I agree, but I would not call risc-v (the ISA) "open source". It is an open standard.

Two added advantages are (I think)

- that it is free of patents (so everybody can implement it)

- it is designed to be extensible from the ground up.

Well, what sets is appart from most (if not all) other ISAs is that risc-v is *designed* to be extensible.

This is not only about the official "M, A, F, D, Q, C, P" extensions. Everybody can just extend the ISA with their own "optimised for my application" instrictions.

Concidering one of the core members of the risc-v concortium: NVIDIA. This means that they are able to take the risc-v ISA and extend it (e.g. for GPU or passive-parrallel related technologies) and sell chips based on a "RISC-V + NVIDIA" ISA.

The only thing that is not clear for me is if they can still call this "risc-v", or what would be the correct naming for this kind of "extended ISA".

I would like to point out that the ISA does not mandate that a implementation needs to be open-source or that you need share it.

It is completely free for a company to come up with their closed-source implementation of the ISA standard and sell it, either as silicon or as a service.

Or, you can "mix-match" licenses. Sifive (the company that sells the E310 CPU and hifive devboards) are an interesting example of this. They open-sourced the RTL design but keep the knowledge of actually implementing a risc-v core as optimised as possible for themselfs, as a service to sell.

I would put it like this: What Risc-v does is, by removing the need of licensing the basic ISA, that it allows companies to come up with services they want to sell, without being limited by a license to somebody else who has its own commercial agenda.

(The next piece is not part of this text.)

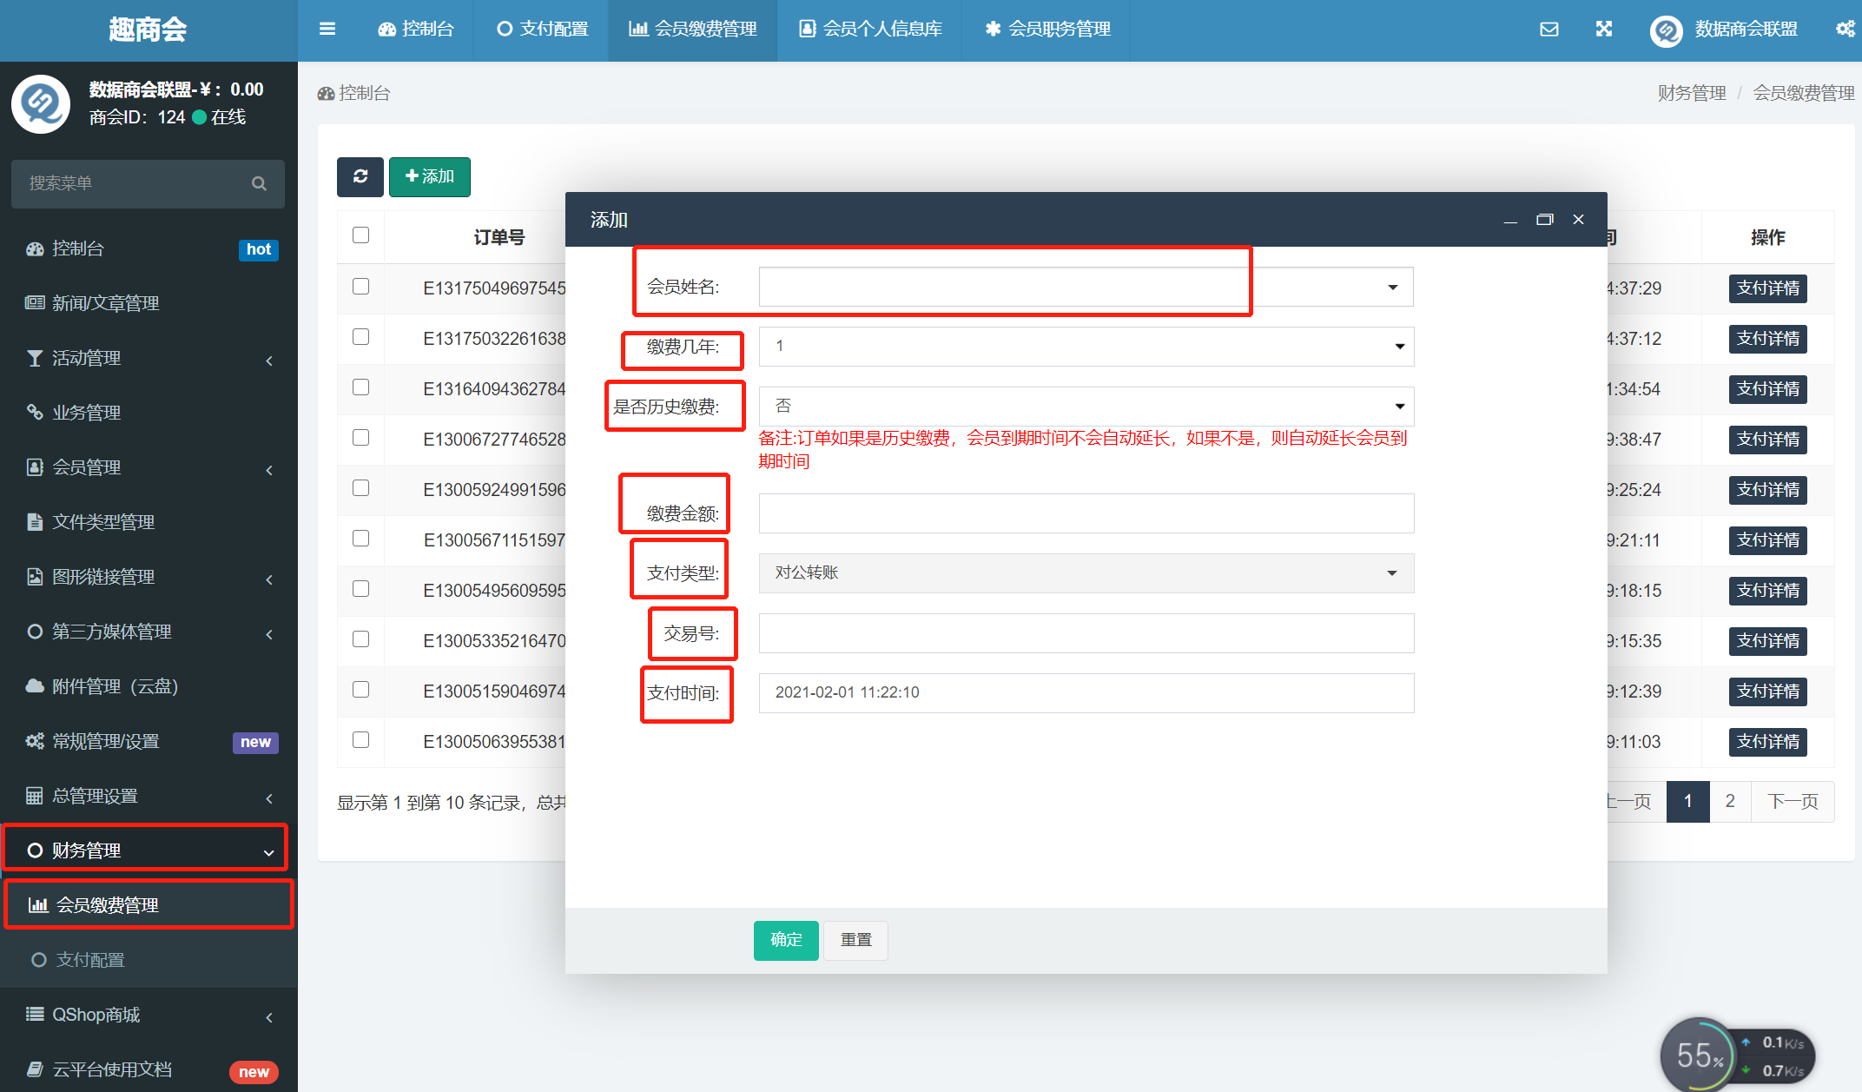
Task: Open the mail envelope icon in header
Action: 1548,29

Althou risc-v is usually equated with "open source", I think it is more then just that.

Cheerio! Kr. Bonne.

Reply to
kristoff

This doesn't really address the original issue which was the wedding of a user to a CPU ISA/processor. All of this has been done for the ARM and done very well. The fact that very little of the code used in a product is assembly is not the important fact. To change architectures a user will want to know that all of the above things have been done and done well in addition to the work involved in the *user* coming up to speed with a new ISA/processor.

I don't believe for a minute that CPU users are largely CPU agnostic even if most of the code it. "Most of the code" doesn't mean most of the *work*.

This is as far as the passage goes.